Forget making the iTunes library available over a home network via one computer and/or a home server, especially across Windows and Macs in a household.
And you'd better make sure you buy you music and videos via the one master computer that has the copy of iTunes everyone uses in the household.
If you buy a tune or video on a laptop attached to the same iTunes account (which is still archaically limited to five computers), then you have to sneaker-net that item back to the original iTunes library if you want to make sure it's backed up with the master library.
And forget syncing various iTunes libraries across various computers in a household with all the music and play-lists. Cannot be done for now using Apple software.
Much of what can't be done above, CAN be done using third-party applications.
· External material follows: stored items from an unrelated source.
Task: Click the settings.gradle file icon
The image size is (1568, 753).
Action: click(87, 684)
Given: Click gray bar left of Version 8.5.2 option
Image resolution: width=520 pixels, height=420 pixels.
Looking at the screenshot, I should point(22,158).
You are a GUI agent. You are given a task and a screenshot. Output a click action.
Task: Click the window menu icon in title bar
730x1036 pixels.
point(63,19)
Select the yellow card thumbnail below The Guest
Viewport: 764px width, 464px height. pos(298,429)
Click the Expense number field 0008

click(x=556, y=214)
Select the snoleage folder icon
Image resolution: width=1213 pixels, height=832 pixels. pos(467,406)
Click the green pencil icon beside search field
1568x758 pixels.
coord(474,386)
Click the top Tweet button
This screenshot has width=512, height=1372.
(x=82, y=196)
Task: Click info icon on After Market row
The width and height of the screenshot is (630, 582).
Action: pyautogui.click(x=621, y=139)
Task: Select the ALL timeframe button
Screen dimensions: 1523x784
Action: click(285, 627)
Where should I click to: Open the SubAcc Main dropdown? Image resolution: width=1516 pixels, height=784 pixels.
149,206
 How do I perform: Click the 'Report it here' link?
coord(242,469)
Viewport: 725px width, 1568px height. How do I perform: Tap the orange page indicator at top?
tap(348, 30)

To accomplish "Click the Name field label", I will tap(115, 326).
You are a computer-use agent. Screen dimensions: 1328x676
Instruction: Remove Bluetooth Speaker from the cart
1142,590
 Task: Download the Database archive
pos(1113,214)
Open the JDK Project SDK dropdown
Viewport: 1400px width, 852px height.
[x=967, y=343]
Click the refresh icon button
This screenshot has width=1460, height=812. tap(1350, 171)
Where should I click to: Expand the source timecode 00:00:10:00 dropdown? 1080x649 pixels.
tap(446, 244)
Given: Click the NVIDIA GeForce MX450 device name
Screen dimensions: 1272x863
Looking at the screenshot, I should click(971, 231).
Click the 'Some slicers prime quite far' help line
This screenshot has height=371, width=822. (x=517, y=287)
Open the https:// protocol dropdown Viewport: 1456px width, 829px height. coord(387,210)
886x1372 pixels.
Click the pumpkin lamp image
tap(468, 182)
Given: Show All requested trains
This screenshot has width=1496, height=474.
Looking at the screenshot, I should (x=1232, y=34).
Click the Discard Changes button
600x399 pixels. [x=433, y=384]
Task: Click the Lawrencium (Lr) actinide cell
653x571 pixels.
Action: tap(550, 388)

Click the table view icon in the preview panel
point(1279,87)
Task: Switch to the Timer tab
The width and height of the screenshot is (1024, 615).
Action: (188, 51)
But using many of them is a bit of a learning curve into the intricacies of managing an iTunes library, that most mainstream folks won't have the patience to endure.
And there's no guarantee that those third-party apps will work immediately with the next upgrade of iTunes, which as most users know, tend to come fast and furious most of the time. If something breaks, then one typically needs the patience and diligence of a CSI to figure out what went wrong and how to fix it.
So it's for all these reasons and more, that I fervently wish Apple would soon introduce an iTunes manager for iTunes.
Followed of course by an iPhoto manager for iPhoto, which has some of the same issues as iTunes, albeit without a Windows version, for now.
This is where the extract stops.